Phillip Lloyd Powell is a designer, close to the American Craft Studio. Born in Pennsylvania, like the movement, he is near of the most important representative figures as such Wharton Esherick (1887-1970) and George Nakashima (1905-1990). The nature is everywhere : he has been dived in it since his childhood and has constantly inspired by her throughout his life to create wooden furniture.
Despite studying engineering at the Drexel Institute of Technology, his passion was elsewhere. He had a remarkable gift for woodworking from his childhood so he made some furniture for family and friends. Without any training, his know-how and talent are obvious: he will never train as a designer, but he is a great one.
His commitment to the army during the World War II cut his momentum. So it was not until 1947 that he opened his first showroom in New Hope, Pennsylvania. He only sold furniture from Knoll International, Herman Miller and Isamu Noguchi’s Akari (1904-1988): at that time, he was more an antique dealer than a designer. However, the presence of George Nakashima in New Hope had changed Phillip Lloyd Powell’s life: the master encouraged the young man to create his own furniture.
He went into partnership with designer Paul Evans (1931-1987) between 1950 and 1966, serving a rich association between the two creators. They shared the same love for materials and a common passion for the handwork. He said: “Paul helped me refine my design foundation through his art training and in return I turned his art into furniture.”

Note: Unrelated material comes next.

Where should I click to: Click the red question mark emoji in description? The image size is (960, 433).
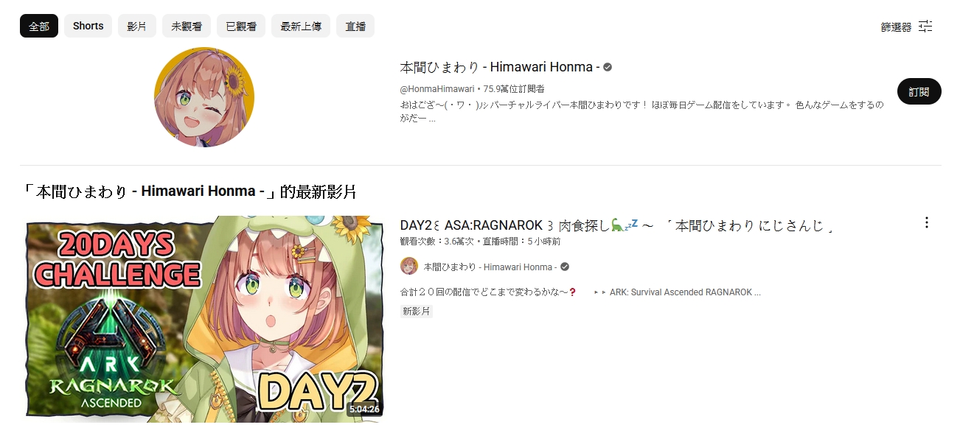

Phillip Lloyd Powell travels especially in Europe where he could observe Modernism at its full swing. He designed furniture with a great sensitivity and combined a pure modernism with organic forms. His creations are all perfectly understandable and functional. His design is characterized by strong sculptural vibes, sinuous lines and a precise manufacturing. Sensuality and nature are the keywords to describe Phillip Lloyd Powell’s work : they come from the wood itself and its treatment. When Scandinavian minimalism was in fashion, he turned his approach to a more naturalistic one. He will say: “I am an artist working on furniture.”
Phillip Lloyd Powell chose not to get involved in the industrial furniture business: he continued to create in his native city of New Hope until his death in 2008, on commission or in small production. His designs are quite rare on the market nowadays. Some important museums have his work in their collections, from the American House in New York to the Museum of the Philadelphia Civic Center.